I will always remember my holidays in Rome.
It was the end of the summer of 2009, the month of September to be exact. I spent one of the happiest and carefree weeks. Perhaps because I have dreamed of Italy since I was very young or maybe it was simply the enchantment of the eternal city that made everything so magical. Of course, I was not prepared to cross an entire continent alone, but the story between me and Mark was ending. And pulling back belonged to him. But that was supposed to be the last time. So I took the reins of the situation and I acted impulsively. In the end, getting on that plane alone was worth it.
Roman Holidays at the Kolbe Hotel Rome
Rome overwhelmed me with its beauty: every day I discovered monuments and pieces of ancient history that only the school books had made me known. The Colosseum, the Circus Maximus, the Mouth of Truth, the Teatro Marcello, the Capitoline Museums. I armed myself with maps, tourist guides and a camera and I spent mornings and afternoons walking around fascinated. And then, how can I forget the various culinary stops? Italian food won me over.
Because I felt good during that days, a strong sense of sadness invaded me on the last day. I still remember the worried look of the hotel concierge when he saw me after breakfast.
“Miss, you look very sad this morning, is it everything ok?”
The staff had always been very nice and helpful there at the Kolbe Rome Hotel, where I stayed during my holiday.
I was leaving the suitcases at the front desk before doing my last sightseeing tour in the city when something happened.
Do you believe in love at first sight?
I have never believed in love at first sight. I’ve always been a very rational and unromantic person. Until then.
As I lowered to place the trolley, the sun-glasses on my head slipped, as usual. I bent my head backwards and my gaze met the man who was passing through the sliding glass doors of the entrance. I stood there, without looking away. He entered and the doors closed silently behind him. Not even he stopped looking at me.
Today I still cannot quantify the duration of that look, but at that moment, I wanted it to be forever.
I felt a blush explosion on my cheeks. I jumped up, put my sunglasses on and went out of the same sliding doors. I stopped on the first step of the entrance and I turned back: his kind green eyes were still there on me.
A conference room that I will not forget
That morning, I returned to the hotel earlier than usual to have lunch one last time at the Garden Restaurant Al Palatino before leaving. I was walking down the corridor when suddenly my eyes fell on a golden nameplate hanging on the wall. “Sala Colosseo” was written on it. I approached and peeked inside. Vaulted brick ceilings, white walls and views of the internal garden. Without any doubts, the elegance of the style was in line with all the other rooms of the hotel.
The room was full of people. They were all sitting in silence, listening to four speakers seated on the same side of a large wooden table at the other end of the room. I looked closer. One of them is the mysterious green-eyed man! I studied him more calmly. He had defined facial features, well-groomed beard, full lips, the composed posture and a self-confident attitude. He stood up and began to argue. From outside I could not hear anything.
I had always had a weakness for business men.

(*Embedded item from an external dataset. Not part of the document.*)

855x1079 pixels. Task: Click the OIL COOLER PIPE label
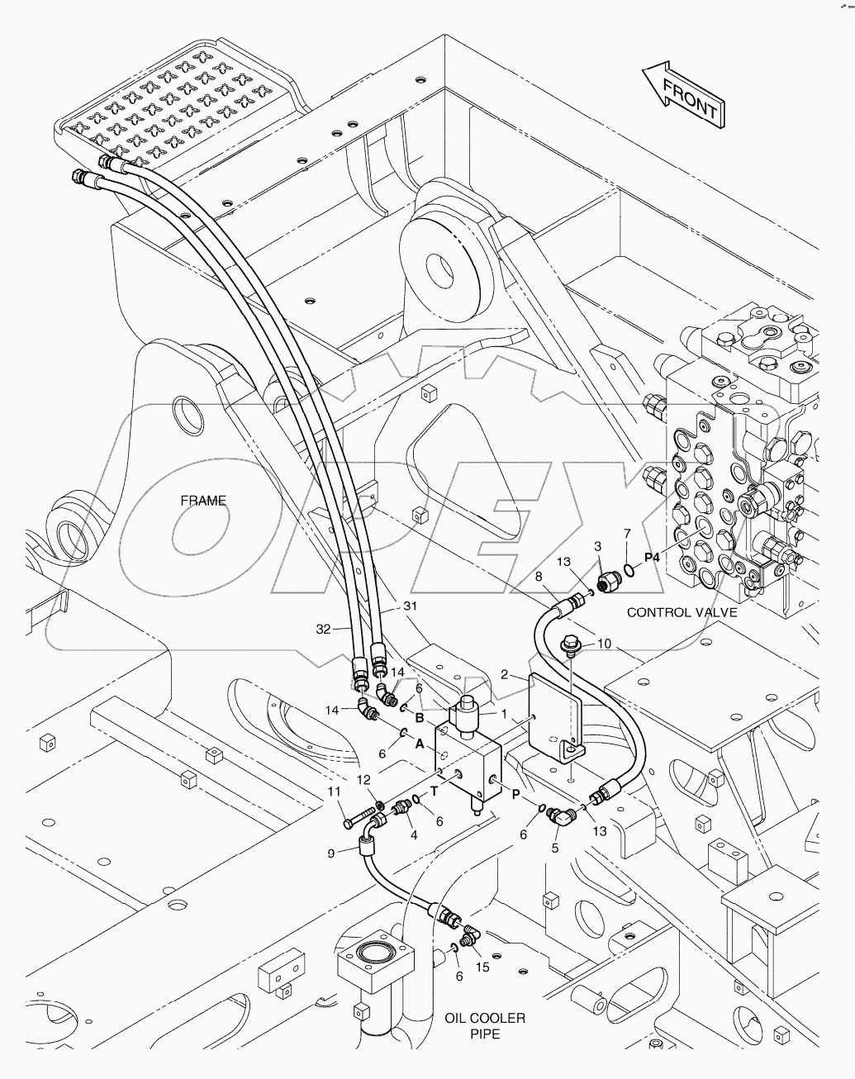485,1025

Suddenly, I had the impression he saw me.
Thank you, tiramisù!
I sat down at my usual table inside the large dining room of the Garden Restaurant Al Palatino. There were already many guests who were tasting the excellent food served there. I was slowly enjoying my plate of Italian pasta while I was admiring the relaxing view in front of me. The trees in the garden were starting to color themselves in the autumn colors and the same breeze that cradled their leaves, gently stroked my hair. This place felt like home.
The waiter who took away my plate made sure that everything was ok with the dish. After a few minutes he returned to my table and placed a slice of tiramisu on it. It must have been wrong: I hadn’t ordered it. Before I could let him know, he whispered in a low voice, “This is offered by the gentleman sitting at the bar” and he disappeared with a conspiratorial smile on his lips. I turned to the bar with a questioning expression. The green-eyed man was sitting there and he was smiling at me.
Happiness is real only when it’s shared
I do not know what went through my head at that moment but I acted instinctively, putting aside the rational woman who I had always been. I took the tiramisù and approached the bar with determined steps. My heartbeats sped up. I passed the last red leather chair on my right. Then, suddenly, I breathed his perfume and our first meeting of that same morning came up to my mind.
The white LED light, that radiated the solid cherry wood counter, highlighted the golden shades of his hair even more. I sat down on the stool next to him and put the slice of cake between us. I looked up. He was already smiling at me and showed me a fork in his hands.
We shared that slice of cake and many other things in our lives from then on. That’s why I will always remember my holidays in Rome.